New Team Members: Get instant answers about how code works without reading everything
Legacy Codebases: Understand complex systems through natural language queries
Architecture Review: Visualize dependencies and identify potential issues

Code Quality & Maintenance

Dependency Analysis: Find tightly coupled components that need refactoring
Impact Assessment: Understand what will break before making changes
Pattern Detection: Identify repeated patterns that could be abstracted

Development Productivity

Code Search: Find relevant code by functionality, not just text matching
API Discovery: "What functions handle user input?" vs grepping for "input"
Debugging: "What could cause this error?" with context-aware answers
Claude Integration: Intelligent code context in Claude Desktop without manual copying

📈 Performance & Results

Verified Capabilities (Latest Test Results)

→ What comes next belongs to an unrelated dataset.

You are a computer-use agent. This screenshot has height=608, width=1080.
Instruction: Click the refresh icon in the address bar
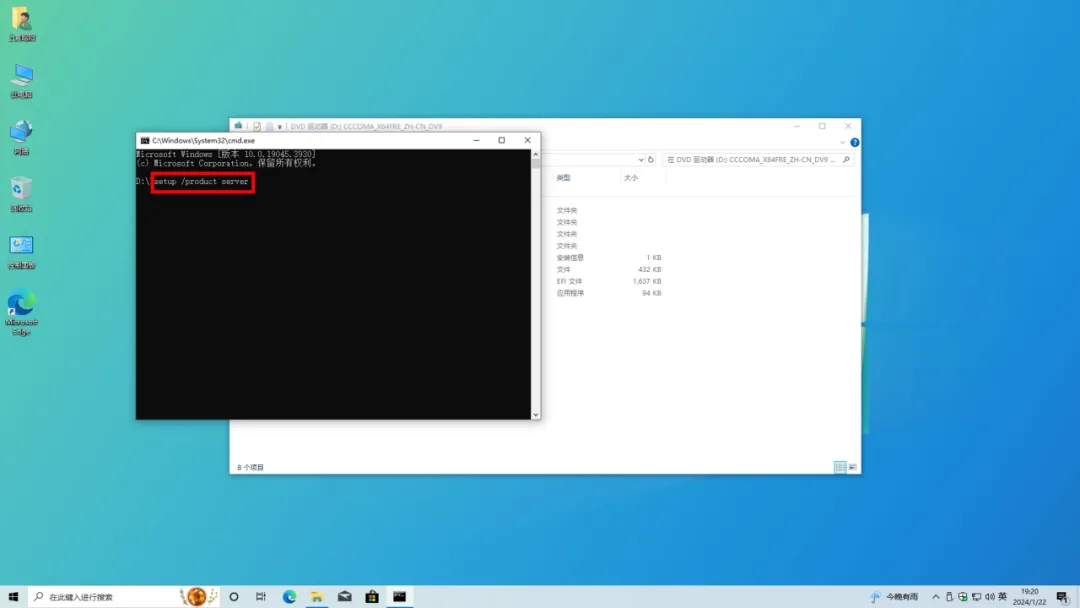(x=651, y=160)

Service Architecture: Phase 5 refactoring with dependency injection
Files Processed: 20/139 Python files in ~12 seconds
Entities Extracted: 470 total with specialized classifications
AST Relationships: 428 relationships across 3 types (INHERITS, DECORATES, CALLS)
Graph Database: 470 nodes, 428 relationships stored in Neo4j
Service Health: Graph operations, AI services, RAG pipeline all operational

Performance Characteristics

AST Processing: Sub-second analysis per file with 100% accuracy
Service Architecture: Clean dependency resolution with health monitoring
Incremental Updates: Git-based surgical updates for large codebases
Memory Efficiency: Optimized processing with comprehensive logging
Privacy Options: Local Ollama processing available - no external API calls required

🐛 Troubleshooting

MCP Server Not Starting

Issue: MCP server fails to start with "failed" status in Claude Code

Common Causes & Solutions:

Python Version Issue (Most Common)

# Check Python version in virtual environment
source venv310/bin/activate
python --version  # Should be 3.10+

# If not 3.10+, recreate the virtual environment
rm -rf venv310
python3.10 -m venv venv310
source venv310/bin/activate
pip install -r requirements.txt

MCP Package Missing

# Ensure MCP is installed in the virtual environment
source venv310/bin/activate
pip install "mcp>=0.9.0"

Incorrect Python Path in Configuration
- Make sure you're using the full path to the virtual environment Python
- Example: /Users/username/Code/code-grapher/venv310/bin/python
- NOT just python3.10 or python

Database Connection Issues

# Test Neo4j connection
neo4j status
# If not running: neo4j start

# Test with correct environment variables
source venv310/bin/activate
python main.py health

Quick Diagnostic Commands

# Test MCP server manually
source venv310/bin/activate
python main.py mcp  # Should start without errors

# Check service health
python main.py health

# Check dependencies
pip show mcp neo4j py2neo

🔧 Development & Testing

Testing Your Installation

# Check application health and service status
python main.py health

# Run the test retrieval system
python experiments/test_retrieval.py

# Test simple graph population (fallback method)
python simple_population_test.py

# Check outputs
cat experiments/outputs/retrieval_test_results.md

Monitoring & Logs

Daily Logs: logs/code_grapher_YYYY-MM-DD.log
Performance Metrics: Processing times, success rates, token counts
Graph Snapshots: Automatic backups in graph_snapshots/ directory
Service Health: Real-time monitoring of all service components

Troubleshooting Common Issues

Service Issues: Run python main.py health to check service status
Neo4j Connection: Check bolt://localhost:7687 is accessible
Import Issues: Use python simple_population_test.py as fallback
Empty Results: Run clear_databases.py then python main.py pipeline .
Slow Performance: Should complete in under a minute for most codebases

Code Grapher transforms your codebase into an intelligent knowledge graph using lightning-fast AST analysis and AI-powered semantic understanding, enabling natural language queries about your code's functionality and architecture in seconds, not minutes.